Le projet de loi risque d'étendre le problème aux établissements longue peine
Pour Emmanuelle Perreux, présidente du syndicat de la magistrature, le projet de loi est «un grand bond arrière», puisqu’avec cette version, même les «établissements pour peines» ( ceux qui accueillent les détentions de longue durée) pourront déroger à l’encellulement individuel. Jusqu’à maintenant, cela n’était pas possible.
L’encellulement non individuel ne permet pas de lutter contre les suicides
De même, Céline Verzeletti estime que contrairement au but recherché, le retrait de cette disposition ne permet pas de lutter contre le phénomène des suicides en prison. «Dans les différents cas de suicides que nous avons eus ces derniers mois, la plupart des détenus n’étaient pas en cellule individuelle», rappelle-t-elle, estimant que «celui qui cherche à en finir trouvera toujours un instant pour le faire».
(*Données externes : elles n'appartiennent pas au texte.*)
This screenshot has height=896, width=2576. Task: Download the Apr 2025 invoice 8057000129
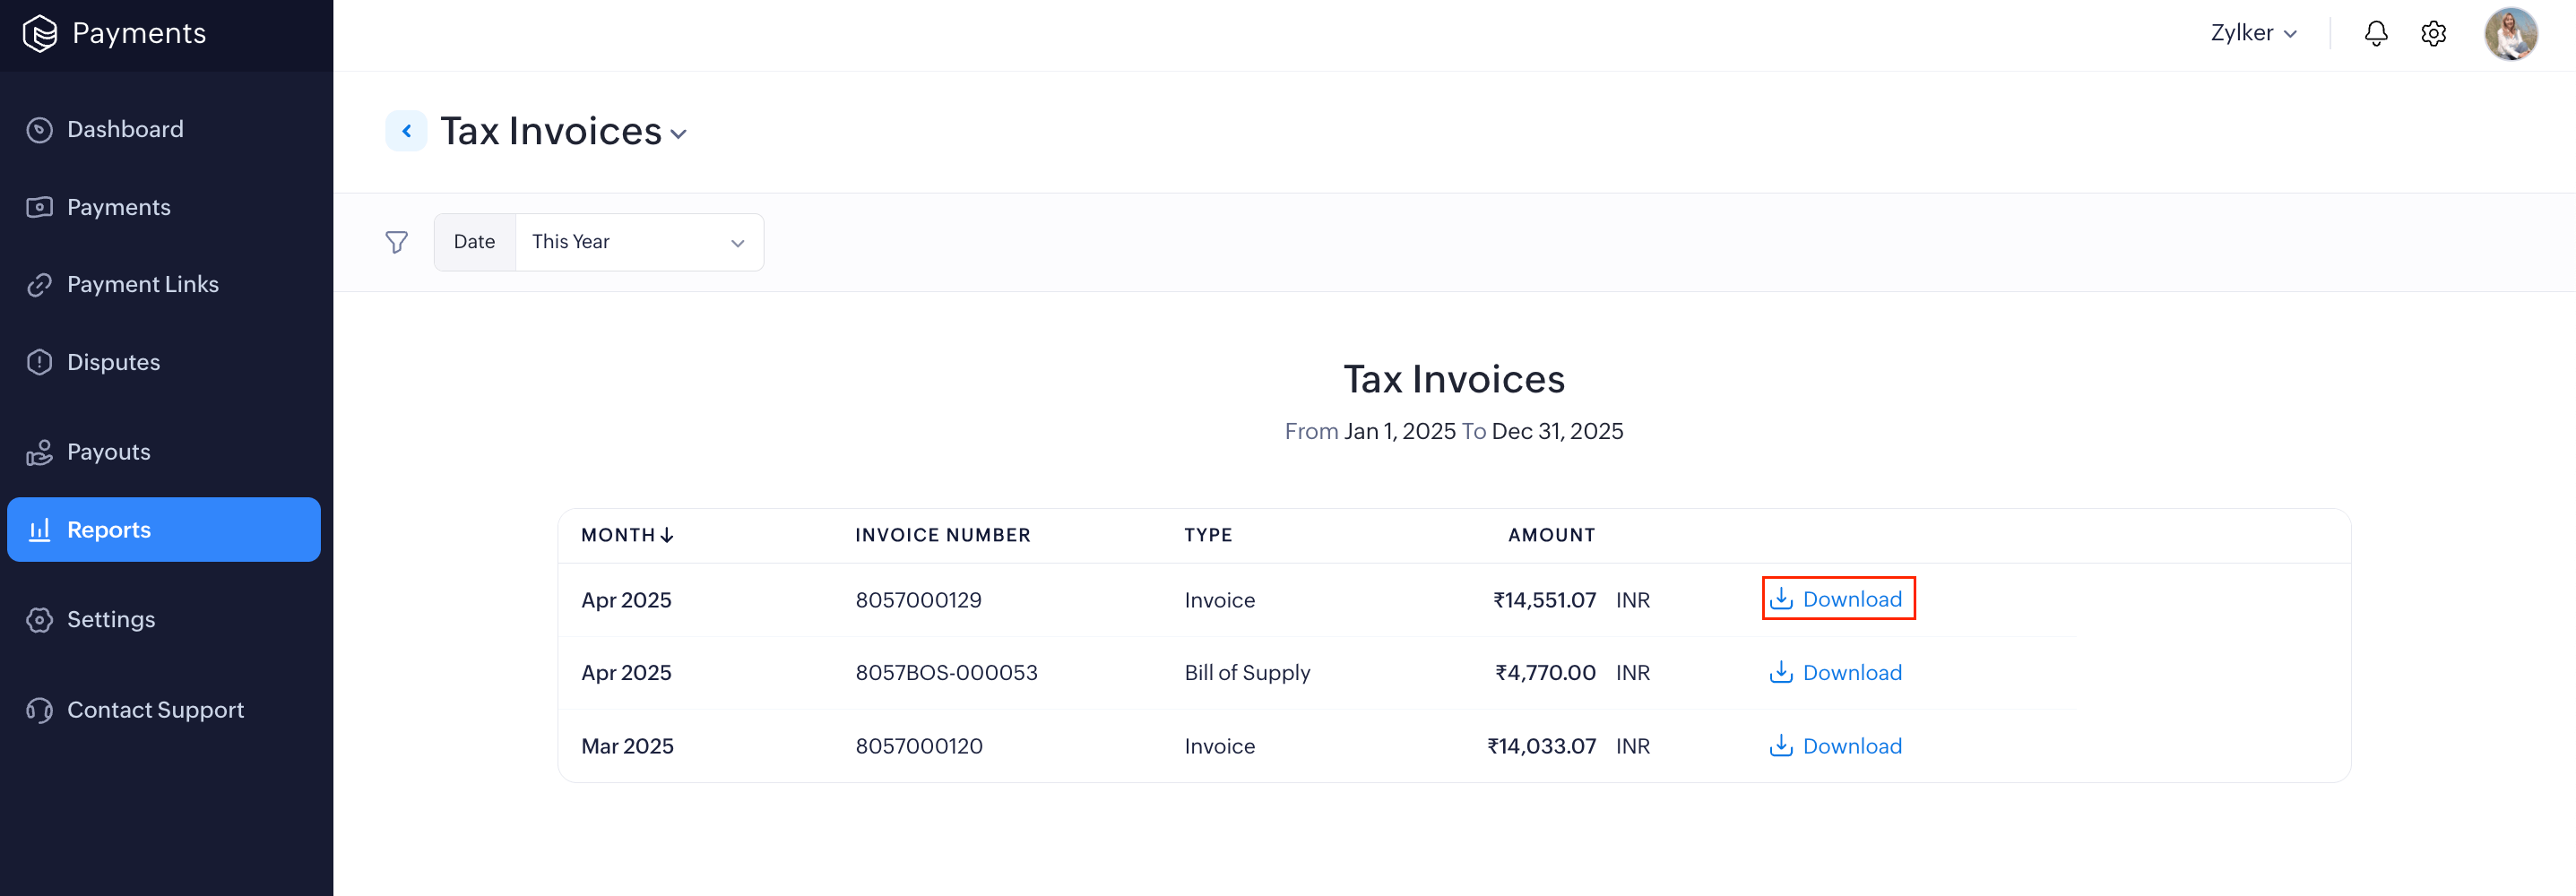(x=1838, y=599)
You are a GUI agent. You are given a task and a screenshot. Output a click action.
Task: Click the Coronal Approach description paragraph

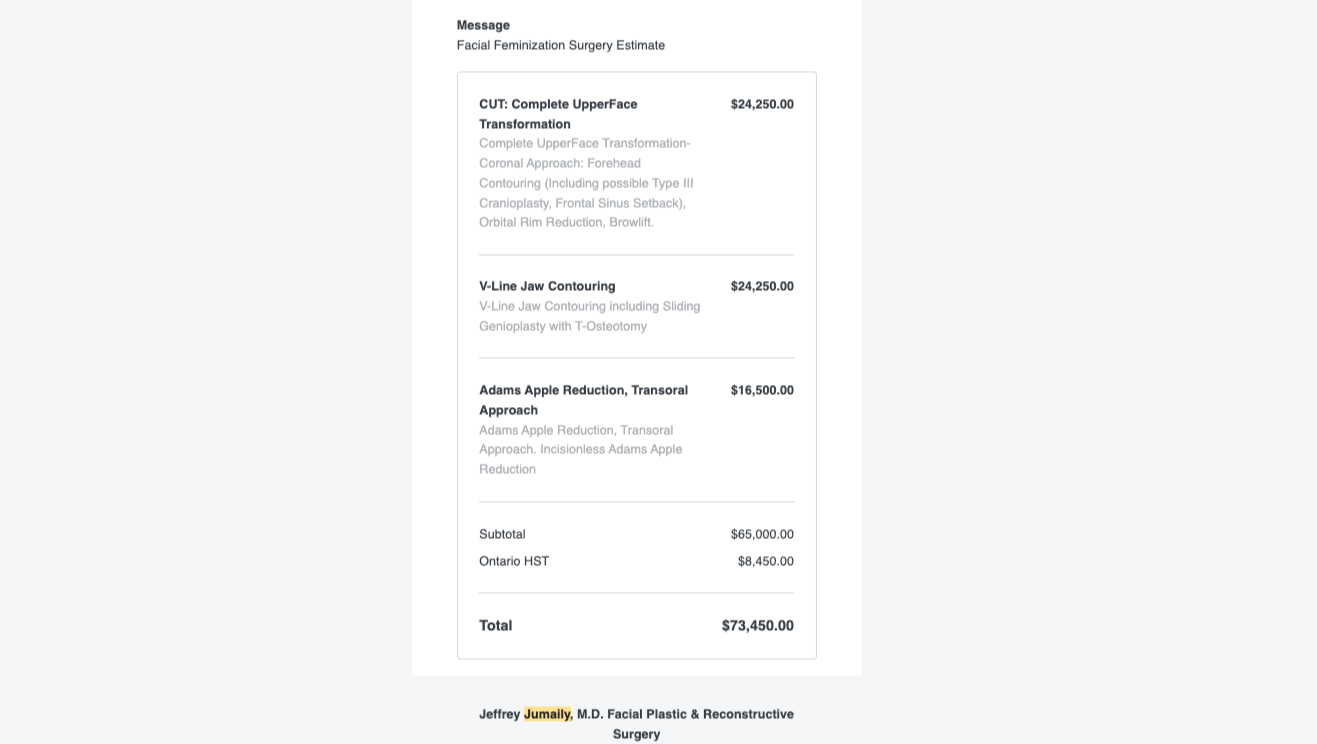pyautogui.click(x=587, y=183)
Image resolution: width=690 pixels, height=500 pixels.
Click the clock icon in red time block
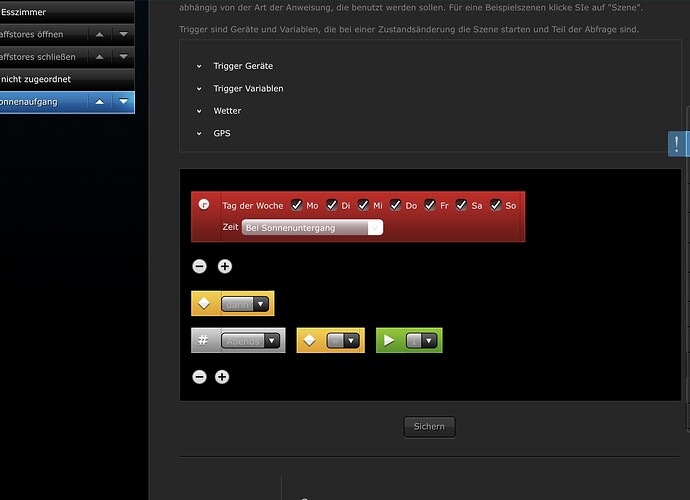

Il faudrait d'abord favoriser les aménagements de peines
Puisque le problème de l'encellulement individuel relève avant tout d'un manque de places, il faut, selon Céline Verzeletti, considérer la prison «comme un ultime recours». Comme d’autres professionnels, elle ne comprend pas le revirement du gouvernement dans ce projet de loi sur les aménagements de peine. Alors qu'ils devaient être étendus aux détenus condamnés à des peines de deux ans (contre un an actuellement), la ministre de la Justice veut en exclure les récidivistes et les délinquants sexuels. Charlotte Paradis, de l’association «Ban Public», explique que ces aménagements de peine peuvent non seulement servir à désengorger les prisons, mais aussi à ne pas «casser le lien social (…). Mettre en place des alternatives comme le bracelet électronique ou des travaux d’intérêt général est beaucoup plus constructif pour la société et pour les détenus concernés.»
Les députés doivent voter le texte 22 septembre prochain.